Jollemanhof 14 Postbus 19606 1000 GP Amsterdam T 020 555 36 66 F 020 555 36 99
[email protected] www.bna.nl
Thema’s discussie Het tweede onderdeel van het programma betrof een plenair gesprek over onder meer de karakteristieken van het huidige gebied, de relatie met het Groene Hart en de beoogde ontwikkeling. Wat is wenselijk en wat niet? Wat is mogelijk en wat niet? Hoe kan wonen in een ‘groenblauwe’ omgeving garant staan voor een passende overgang van en naar het Groene Hart? Wat kan gezegd worden over beoogde kwaliteiten en vooral ambities? Hoe hoog wordt de lat gelegd en door wie? En wie bewaakt de uitgangspunten? Het plenaire gesprek stond onder leiding van Gabriël Verheggen, regiocoördinator BNA Regio Noordwest/Centrum. Ten behoeve van dit gesprek (discussie) werden de genodigden schriftelijk gevraagd welke specifieke thema’s of onderwerpen aan de orde gesteld dienden te worden. Vervolgens werd de discussie op basis hiervan gestructureerd door vier thema’s centraal te stellen, te weten: a. bestaande ruimtelijke kwaliteit, b. proces, c. betekenis transformatie, en d. nieuwe (ruimtelijke) kwaliteiten.
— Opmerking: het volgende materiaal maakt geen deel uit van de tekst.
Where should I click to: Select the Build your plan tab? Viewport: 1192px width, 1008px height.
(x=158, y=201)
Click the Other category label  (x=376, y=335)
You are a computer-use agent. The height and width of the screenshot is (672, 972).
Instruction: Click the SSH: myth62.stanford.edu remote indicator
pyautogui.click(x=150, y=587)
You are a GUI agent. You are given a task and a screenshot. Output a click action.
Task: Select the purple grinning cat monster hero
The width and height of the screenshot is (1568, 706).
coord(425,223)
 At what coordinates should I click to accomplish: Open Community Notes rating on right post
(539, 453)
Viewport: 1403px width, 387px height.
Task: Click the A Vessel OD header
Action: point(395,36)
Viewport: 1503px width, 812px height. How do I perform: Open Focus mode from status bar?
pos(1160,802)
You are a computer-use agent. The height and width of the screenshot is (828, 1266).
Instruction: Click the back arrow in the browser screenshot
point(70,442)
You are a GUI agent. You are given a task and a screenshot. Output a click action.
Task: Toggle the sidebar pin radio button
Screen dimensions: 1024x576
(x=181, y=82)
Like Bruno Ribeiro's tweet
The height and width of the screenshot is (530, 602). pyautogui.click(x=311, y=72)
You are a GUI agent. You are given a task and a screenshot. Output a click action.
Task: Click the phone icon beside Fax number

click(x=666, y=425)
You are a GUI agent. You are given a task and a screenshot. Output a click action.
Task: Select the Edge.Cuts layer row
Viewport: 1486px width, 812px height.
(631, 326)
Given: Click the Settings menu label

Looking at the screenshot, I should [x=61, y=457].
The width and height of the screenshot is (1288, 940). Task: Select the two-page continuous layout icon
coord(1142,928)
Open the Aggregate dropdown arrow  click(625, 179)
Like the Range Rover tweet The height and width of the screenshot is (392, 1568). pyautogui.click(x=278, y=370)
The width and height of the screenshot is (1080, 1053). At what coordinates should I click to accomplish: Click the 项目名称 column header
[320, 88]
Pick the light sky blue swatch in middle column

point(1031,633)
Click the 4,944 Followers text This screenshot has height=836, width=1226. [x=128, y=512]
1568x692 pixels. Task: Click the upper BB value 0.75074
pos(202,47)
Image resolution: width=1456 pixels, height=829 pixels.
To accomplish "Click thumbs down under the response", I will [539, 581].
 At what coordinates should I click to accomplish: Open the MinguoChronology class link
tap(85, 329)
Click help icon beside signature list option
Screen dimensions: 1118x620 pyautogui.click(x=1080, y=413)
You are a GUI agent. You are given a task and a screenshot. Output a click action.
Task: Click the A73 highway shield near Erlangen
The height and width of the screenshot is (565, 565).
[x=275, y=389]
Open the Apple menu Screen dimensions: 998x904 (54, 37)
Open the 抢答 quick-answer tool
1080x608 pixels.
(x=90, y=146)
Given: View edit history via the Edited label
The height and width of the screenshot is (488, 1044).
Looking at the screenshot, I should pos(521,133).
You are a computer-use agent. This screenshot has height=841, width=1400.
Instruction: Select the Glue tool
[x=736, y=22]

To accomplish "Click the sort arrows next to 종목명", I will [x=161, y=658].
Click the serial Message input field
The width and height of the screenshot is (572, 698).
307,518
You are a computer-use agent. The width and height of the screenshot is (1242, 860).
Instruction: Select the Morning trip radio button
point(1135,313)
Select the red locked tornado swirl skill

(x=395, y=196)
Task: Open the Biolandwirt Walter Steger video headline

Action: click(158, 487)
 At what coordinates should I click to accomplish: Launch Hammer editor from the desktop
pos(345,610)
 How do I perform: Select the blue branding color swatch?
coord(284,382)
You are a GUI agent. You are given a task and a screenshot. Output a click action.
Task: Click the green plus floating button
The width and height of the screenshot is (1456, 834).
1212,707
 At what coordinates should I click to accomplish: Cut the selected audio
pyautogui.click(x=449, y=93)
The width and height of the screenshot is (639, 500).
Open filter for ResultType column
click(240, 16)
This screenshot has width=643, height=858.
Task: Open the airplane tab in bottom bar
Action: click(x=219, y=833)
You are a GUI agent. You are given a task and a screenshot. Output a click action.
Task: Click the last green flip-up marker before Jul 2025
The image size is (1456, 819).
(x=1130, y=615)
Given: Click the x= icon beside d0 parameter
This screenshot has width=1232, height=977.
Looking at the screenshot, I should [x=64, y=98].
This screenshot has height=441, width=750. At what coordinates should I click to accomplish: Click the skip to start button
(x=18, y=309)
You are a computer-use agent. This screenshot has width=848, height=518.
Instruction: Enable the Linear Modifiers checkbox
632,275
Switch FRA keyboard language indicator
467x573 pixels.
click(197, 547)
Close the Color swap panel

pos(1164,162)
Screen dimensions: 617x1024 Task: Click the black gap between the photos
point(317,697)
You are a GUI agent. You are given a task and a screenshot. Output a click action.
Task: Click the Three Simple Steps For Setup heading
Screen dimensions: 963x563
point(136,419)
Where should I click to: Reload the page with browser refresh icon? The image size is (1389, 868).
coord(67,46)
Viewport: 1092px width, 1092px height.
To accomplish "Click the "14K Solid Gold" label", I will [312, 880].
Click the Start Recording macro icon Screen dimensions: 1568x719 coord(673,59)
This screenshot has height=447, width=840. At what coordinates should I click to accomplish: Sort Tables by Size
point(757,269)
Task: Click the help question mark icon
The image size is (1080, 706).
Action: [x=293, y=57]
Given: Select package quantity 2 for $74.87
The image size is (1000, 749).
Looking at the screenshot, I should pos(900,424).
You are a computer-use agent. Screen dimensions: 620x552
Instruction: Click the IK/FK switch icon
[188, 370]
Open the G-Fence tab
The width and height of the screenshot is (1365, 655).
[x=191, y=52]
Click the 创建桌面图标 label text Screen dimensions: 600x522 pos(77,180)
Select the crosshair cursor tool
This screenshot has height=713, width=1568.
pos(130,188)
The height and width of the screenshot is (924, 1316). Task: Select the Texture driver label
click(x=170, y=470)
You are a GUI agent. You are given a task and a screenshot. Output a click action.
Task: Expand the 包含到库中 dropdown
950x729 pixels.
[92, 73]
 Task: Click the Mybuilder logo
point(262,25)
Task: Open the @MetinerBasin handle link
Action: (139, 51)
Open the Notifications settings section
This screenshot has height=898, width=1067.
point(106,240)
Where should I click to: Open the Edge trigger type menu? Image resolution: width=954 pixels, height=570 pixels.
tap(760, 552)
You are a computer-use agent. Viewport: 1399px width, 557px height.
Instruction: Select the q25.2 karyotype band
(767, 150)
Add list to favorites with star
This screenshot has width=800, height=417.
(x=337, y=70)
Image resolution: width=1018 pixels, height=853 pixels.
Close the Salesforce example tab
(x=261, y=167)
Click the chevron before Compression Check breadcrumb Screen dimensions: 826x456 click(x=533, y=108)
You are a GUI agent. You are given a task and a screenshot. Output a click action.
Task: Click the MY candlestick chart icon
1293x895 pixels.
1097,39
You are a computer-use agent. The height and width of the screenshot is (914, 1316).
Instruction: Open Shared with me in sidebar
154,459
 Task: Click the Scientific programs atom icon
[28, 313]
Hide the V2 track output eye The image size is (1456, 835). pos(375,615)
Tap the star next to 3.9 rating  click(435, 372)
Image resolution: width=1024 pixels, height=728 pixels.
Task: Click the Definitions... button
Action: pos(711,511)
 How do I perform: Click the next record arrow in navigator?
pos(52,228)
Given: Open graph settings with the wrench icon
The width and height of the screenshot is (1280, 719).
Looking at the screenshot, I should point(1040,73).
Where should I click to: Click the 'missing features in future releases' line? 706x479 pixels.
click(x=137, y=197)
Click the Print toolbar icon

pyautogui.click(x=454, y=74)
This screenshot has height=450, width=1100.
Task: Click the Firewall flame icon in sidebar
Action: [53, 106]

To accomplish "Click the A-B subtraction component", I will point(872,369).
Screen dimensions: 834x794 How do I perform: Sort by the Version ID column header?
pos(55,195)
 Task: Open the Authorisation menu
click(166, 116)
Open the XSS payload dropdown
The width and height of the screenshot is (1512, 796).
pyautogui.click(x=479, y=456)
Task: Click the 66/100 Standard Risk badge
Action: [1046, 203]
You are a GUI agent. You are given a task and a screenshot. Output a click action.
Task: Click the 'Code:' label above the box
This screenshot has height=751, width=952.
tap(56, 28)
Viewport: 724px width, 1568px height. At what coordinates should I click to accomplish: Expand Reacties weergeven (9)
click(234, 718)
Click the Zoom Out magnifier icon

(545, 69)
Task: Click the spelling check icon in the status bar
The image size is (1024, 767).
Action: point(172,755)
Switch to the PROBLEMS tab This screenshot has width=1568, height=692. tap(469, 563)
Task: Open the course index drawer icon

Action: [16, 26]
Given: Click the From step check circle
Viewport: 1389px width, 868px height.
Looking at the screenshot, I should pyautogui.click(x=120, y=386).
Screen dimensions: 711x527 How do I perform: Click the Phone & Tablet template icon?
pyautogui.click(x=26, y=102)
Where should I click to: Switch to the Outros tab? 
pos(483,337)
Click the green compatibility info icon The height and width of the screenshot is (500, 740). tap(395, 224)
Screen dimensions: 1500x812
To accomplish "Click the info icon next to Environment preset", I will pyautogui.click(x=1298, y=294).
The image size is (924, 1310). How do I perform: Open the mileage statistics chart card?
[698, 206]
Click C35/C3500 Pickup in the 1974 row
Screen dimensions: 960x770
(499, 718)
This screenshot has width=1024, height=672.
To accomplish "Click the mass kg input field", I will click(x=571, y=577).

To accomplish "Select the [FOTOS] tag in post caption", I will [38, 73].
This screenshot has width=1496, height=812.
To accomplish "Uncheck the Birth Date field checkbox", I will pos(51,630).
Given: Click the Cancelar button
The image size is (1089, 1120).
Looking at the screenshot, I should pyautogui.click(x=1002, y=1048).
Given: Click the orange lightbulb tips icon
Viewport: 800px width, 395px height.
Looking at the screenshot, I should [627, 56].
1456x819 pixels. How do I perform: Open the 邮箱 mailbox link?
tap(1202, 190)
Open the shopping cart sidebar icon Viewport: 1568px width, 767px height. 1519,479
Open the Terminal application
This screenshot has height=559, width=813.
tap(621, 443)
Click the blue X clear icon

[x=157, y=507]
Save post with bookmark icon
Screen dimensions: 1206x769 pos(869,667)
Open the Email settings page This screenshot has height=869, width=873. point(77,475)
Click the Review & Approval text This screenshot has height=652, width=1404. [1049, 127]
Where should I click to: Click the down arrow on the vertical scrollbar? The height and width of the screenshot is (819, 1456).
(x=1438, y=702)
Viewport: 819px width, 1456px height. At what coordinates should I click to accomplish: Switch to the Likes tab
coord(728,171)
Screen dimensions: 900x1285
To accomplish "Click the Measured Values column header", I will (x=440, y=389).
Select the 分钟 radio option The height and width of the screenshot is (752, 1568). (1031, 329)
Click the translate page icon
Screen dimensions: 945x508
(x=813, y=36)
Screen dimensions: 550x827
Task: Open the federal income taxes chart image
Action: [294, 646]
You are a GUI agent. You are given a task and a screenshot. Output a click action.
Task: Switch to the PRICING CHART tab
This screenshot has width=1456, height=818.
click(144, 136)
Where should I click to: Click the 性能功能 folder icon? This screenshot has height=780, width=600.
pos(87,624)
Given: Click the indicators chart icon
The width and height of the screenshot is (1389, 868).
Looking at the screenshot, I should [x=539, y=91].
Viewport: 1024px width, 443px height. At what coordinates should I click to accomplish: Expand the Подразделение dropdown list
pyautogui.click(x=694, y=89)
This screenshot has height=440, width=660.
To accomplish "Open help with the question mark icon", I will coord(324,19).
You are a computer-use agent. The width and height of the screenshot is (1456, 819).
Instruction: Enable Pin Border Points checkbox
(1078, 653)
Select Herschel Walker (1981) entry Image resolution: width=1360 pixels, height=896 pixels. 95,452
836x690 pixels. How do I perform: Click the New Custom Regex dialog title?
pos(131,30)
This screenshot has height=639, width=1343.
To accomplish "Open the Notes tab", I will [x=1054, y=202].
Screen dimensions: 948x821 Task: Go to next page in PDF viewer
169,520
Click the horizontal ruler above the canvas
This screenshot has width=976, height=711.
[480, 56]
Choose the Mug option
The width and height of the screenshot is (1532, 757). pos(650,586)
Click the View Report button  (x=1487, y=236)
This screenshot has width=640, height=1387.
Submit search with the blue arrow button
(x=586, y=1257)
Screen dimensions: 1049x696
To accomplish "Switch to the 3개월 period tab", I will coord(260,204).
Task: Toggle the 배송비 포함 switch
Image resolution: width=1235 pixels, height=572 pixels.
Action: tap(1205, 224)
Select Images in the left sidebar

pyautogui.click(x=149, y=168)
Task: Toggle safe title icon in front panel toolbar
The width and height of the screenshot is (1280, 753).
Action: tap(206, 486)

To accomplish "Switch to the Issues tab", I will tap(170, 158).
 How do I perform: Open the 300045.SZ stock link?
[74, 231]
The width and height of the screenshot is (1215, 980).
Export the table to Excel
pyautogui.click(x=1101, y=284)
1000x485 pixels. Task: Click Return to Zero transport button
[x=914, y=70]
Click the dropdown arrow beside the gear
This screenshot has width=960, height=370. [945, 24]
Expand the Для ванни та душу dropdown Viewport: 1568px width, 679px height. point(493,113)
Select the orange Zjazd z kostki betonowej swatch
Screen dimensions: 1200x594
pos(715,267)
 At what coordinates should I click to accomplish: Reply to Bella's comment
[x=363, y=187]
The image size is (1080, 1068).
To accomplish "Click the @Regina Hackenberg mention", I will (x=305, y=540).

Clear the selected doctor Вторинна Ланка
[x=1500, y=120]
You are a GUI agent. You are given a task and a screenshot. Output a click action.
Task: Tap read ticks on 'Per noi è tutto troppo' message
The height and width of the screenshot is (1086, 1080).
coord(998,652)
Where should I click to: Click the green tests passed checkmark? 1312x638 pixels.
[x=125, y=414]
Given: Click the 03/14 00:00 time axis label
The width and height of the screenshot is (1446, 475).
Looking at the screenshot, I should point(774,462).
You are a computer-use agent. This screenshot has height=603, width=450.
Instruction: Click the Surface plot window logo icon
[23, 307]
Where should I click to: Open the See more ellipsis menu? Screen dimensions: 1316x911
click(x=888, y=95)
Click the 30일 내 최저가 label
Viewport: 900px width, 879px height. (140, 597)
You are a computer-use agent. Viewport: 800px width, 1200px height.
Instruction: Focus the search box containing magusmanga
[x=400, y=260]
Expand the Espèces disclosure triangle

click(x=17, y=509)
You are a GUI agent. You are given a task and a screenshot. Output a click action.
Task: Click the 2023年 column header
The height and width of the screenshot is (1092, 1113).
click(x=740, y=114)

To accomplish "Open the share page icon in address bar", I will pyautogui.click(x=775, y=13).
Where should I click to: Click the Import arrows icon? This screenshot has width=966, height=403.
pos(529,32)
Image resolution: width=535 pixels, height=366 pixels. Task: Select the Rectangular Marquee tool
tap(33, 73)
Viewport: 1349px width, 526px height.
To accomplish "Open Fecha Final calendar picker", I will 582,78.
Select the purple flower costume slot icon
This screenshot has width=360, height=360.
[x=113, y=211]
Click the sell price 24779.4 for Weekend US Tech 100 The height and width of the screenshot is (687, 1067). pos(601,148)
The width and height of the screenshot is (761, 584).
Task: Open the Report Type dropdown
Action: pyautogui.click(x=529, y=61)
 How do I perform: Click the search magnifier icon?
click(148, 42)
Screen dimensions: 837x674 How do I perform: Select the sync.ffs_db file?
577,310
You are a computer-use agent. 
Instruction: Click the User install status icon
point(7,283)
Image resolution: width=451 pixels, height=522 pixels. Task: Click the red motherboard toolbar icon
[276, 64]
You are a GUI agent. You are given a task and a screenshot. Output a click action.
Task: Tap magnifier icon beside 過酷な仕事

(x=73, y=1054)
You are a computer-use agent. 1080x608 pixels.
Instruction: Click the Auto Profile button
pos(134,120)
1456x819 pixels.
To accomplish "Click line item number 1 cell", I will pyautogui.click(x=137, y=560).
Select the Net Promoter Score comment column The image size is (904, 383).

Na de korte busexcursie en voorafgaand aan de discussie konden de deelnemers vier vragen hierover kort en bondig schriftelijk beantwoorden en deze op een bord plakken. De inbreng en antwoorden van de andere deelnemers kon vervolgens becommentarieerd worden door een groen (‘mee eens’) of een rood (‘mee oneens’) stickertje te plakken. De te voeren discussie werd met name gevoed door die antwoorden te bespreken die op grond van de stickertjes het meest contrasterend waren (veel groen én veel rood). De vier te beantwoorden vragen waren: - Welke bestaande ruimtelijke kwaliteit van polder Rijnenburg moet een doorslaggevende Rol spelen bij de transformatie? - Geef een korte statement van de gewenste procesaanpak van de transformatie van polder Rijnenburg in maximaal 12 woorden. - Welke kansen biedt ‘Rijnenburg’ voor Utrecht/ randstad en welke kansen voor het Groene Hart? - Welke nieuw toe te voegen elementen mag in Rijnenburg van na de transformatie niet ontbreken? (deelnemers is vooraf gevraagd hier een afbeelding van mee te nemen) Verslag (hoofdlijnen)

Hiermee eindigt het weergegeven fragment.